Ouça este conteúdo
Sei que os temas do momento são as eleições, a Copa do Mundo, o segundo e belíssimo gol de bicicleta do Rony em cima do Fluminense e o fim da série Better Call Saul. Sei o quanto todos esses assuntos são de suma importância para a vida brasileira, caro leitor. Não debocho. Contudo, tirando o meu amor pelo Palmeiras, meu dia a dia é marcado muito mais por filosofia que por qualquer outro assunto noticiado nos maiores portais de informação. Não há nenhum privilégio nisso.
Confesso que pensei muito: escrevo sobre o debate da Band ou não? Não. Se fosse, falaria do barraco dos bastidores, moralmente muito mais instigante. Então, optei por falar de como imagino a genuína prática pedagógica em filosofia, porque não há nada mais democrático que o exercício da reflexão filosófica. Sinceramente, considero esse formato de debate muito domesticado. Quem vota em Lula continuará com Lula; quem vota em Bolsonaro não mudou o voto. Talvez Simone Tebet tenha tirado uns 19 votos de Ciro Gomes.

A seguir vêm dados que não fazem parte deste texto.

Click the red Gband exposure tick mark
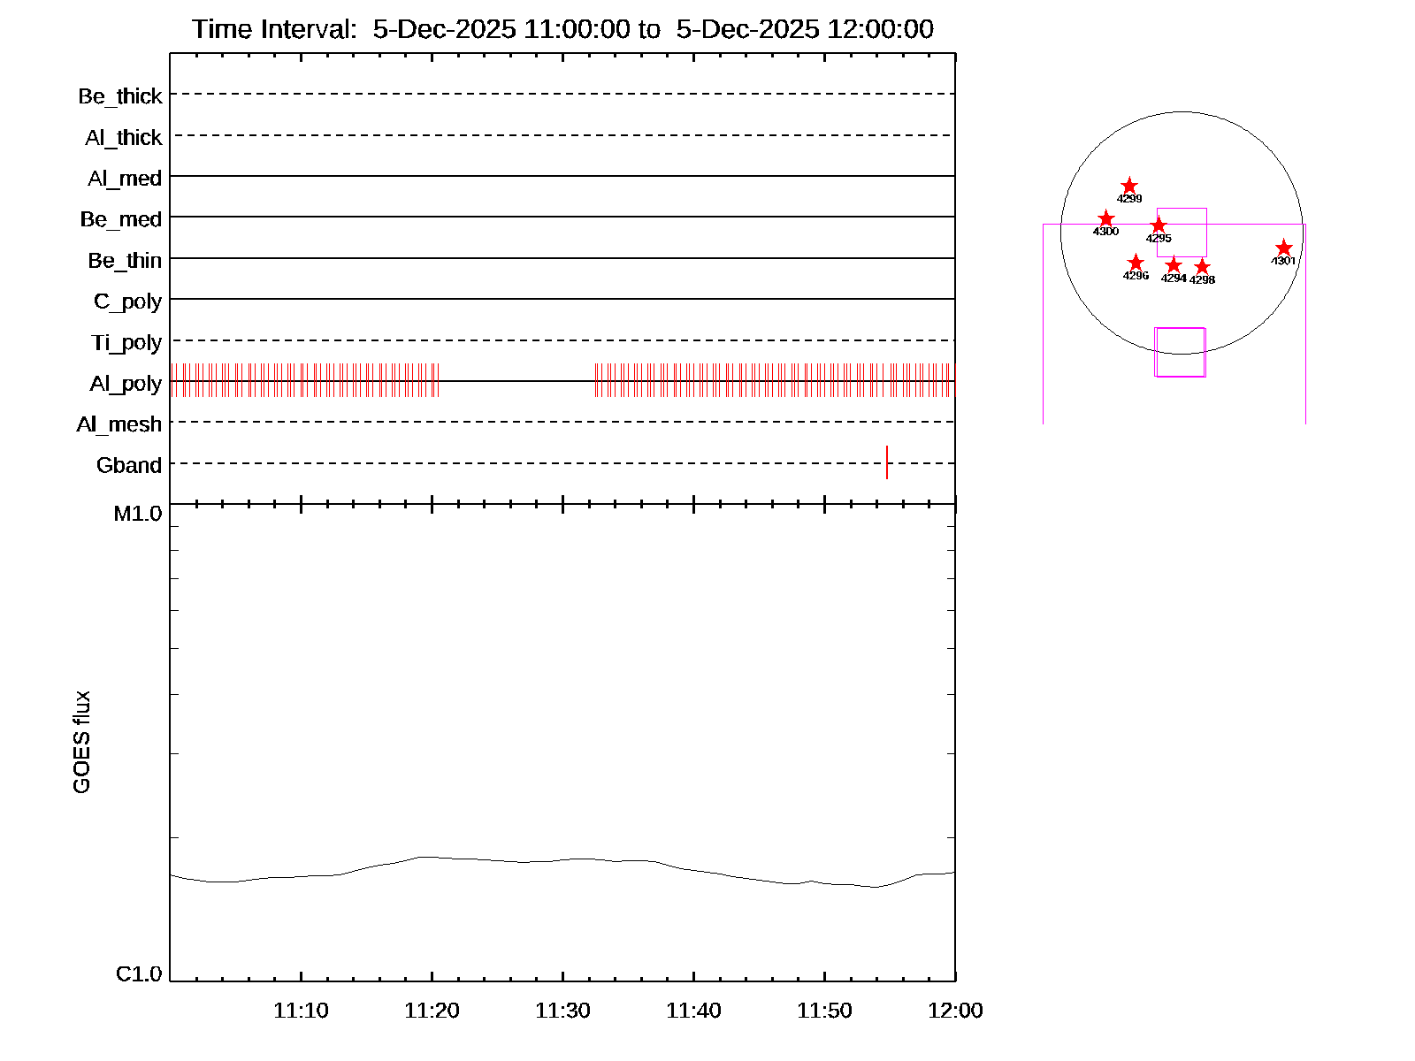The image size is (1415, 1061). coord(887,462)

Em filosofia não existem a “minha verdade” e as “verdades dos alunos”, existe o critério objetivo da racionalidade e a experiência afetiva de se formular com precisão certos enunciados difíceis
Então, vamos de filosofia. O que um professor deve esperar de um aluno quanto à qualidade da aula de Filosofia? De fato, e lamentavelmente, a filosofia dada no ensino médio não implica em ensinar a filosofar. Contrariando a velha fórmula de Kant, o professor deve, sim, ensinar filosofia e não a filosofar. Noutras palavras, isso significa informar um conjunto específico de saberes conhecido como “história da filosofia” que faz parte das disciplinas de Humanas.
Da minha parte, entender o que os filósofos disseram ao longo da história significa muito mais do que meramente descrever e transmitir informações. Há problemas filosóficos persistentes e vale muito investigá-los. E estudar alguns grandes filósofos é ter oportunidade de vivenciar a formulação e a resolução desses problemas.

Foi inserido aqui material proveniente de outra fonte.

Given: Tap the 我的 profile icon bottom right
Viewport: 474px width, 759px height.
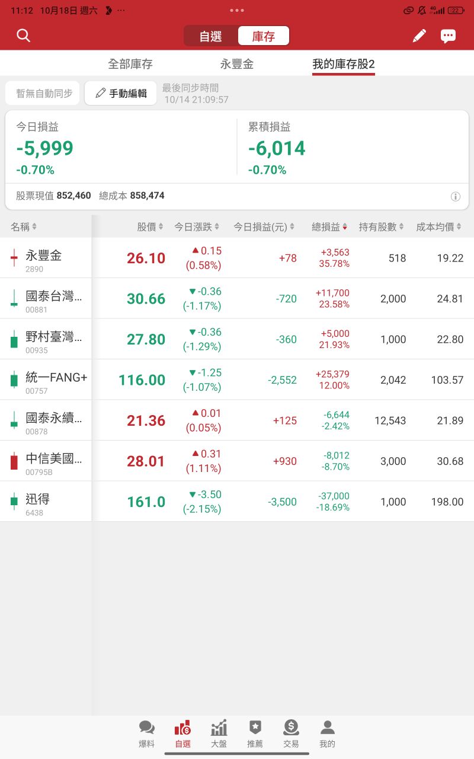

Nesses termos, aprender a formular os problemas filosóficos seria, justamente, a possibilidade de a aula apresentar-se como ato reflexivo – o que não significa tornar-se assembleia de discussão e palavrório. Eu tenho verdadeiro horror à ideia de que aula de filosofia é vaga e de “discussão”. Reflexão filosófica define-se pelo diálogo aberto, honesto e justificado. Erroneamente, a ideia de reflexão traz a marca distinta da ideia de passividade. Uma aula “expositiva” geralmente é julgada como um aprendizado passivo, como se o aluno simplesmente recebesse informações transmitidas pelo autoritário professor.
VEJA TAMBÉM:
Não faz o menor sentido pensar em termos de passividade para quem se dispõe a aprender com atenção. Silêncio e escuta requerem muita atividade da inteligência e autocontrole do espírito. Gosto de ouvir meus alunos com a finalidade de ter um retorno dessa atividade da escuta e da disposição, ou seja, quando recorro a “discussões” meu objetivo é criar um “debate conduzido” – totalmente diferente da ideia de “aulas de dar sua opinião”. O professor não deve deixar o aluno “simplesmente opinar”, mas apontar-lhe o erro e o acerto. A negligência do erro perverte a formação. Apontar o erro não é sinal de autoritarismo, mas sinal de comprometimento com a verdade e vitalidade do ensino.
Em filosofia não existem a “minha verdade” e as “verdades dos alunos”, existe o critério objetivo da racionalidade e a experiência afetiva de se formular com precisão certos enunciados difíceis. Fica-se feliz com o juízo certeiro e, sem dúvida, aborrecido com o erro. Entretanto, não ter consciência do erro é jamais ter condições de se fascinar com o acerto.
O que um professor de Filosofia do ensino médio deve avaliar? Ora, se toda uma avaliação corresponde à verificação de aprendizado, então uma prova de Filosofia avalia a capacidade de refletir filosoficamente. Em suma, para o nível do ensino médio, isso significa que, além do conjunto de informações apreendias mediante as aulas expositivas e as leituras, o aluno deve ser capaz de articular a multiplicidade de conhecimentos segundo o critério de uma unidade coerente, consistente, rigorosa e clara a respeito de um problema em questão colocado, geralmente, por um filósofo particular e por uma tradição filosófica em geral. Temos a obrigação de nos aventurarmos no grande debate entre Platão, Aristóteles, Santo Agostinho, São Tomás, Descartes, Kant etc. – esse, sim, muito mais interessante que o debate dos políticos.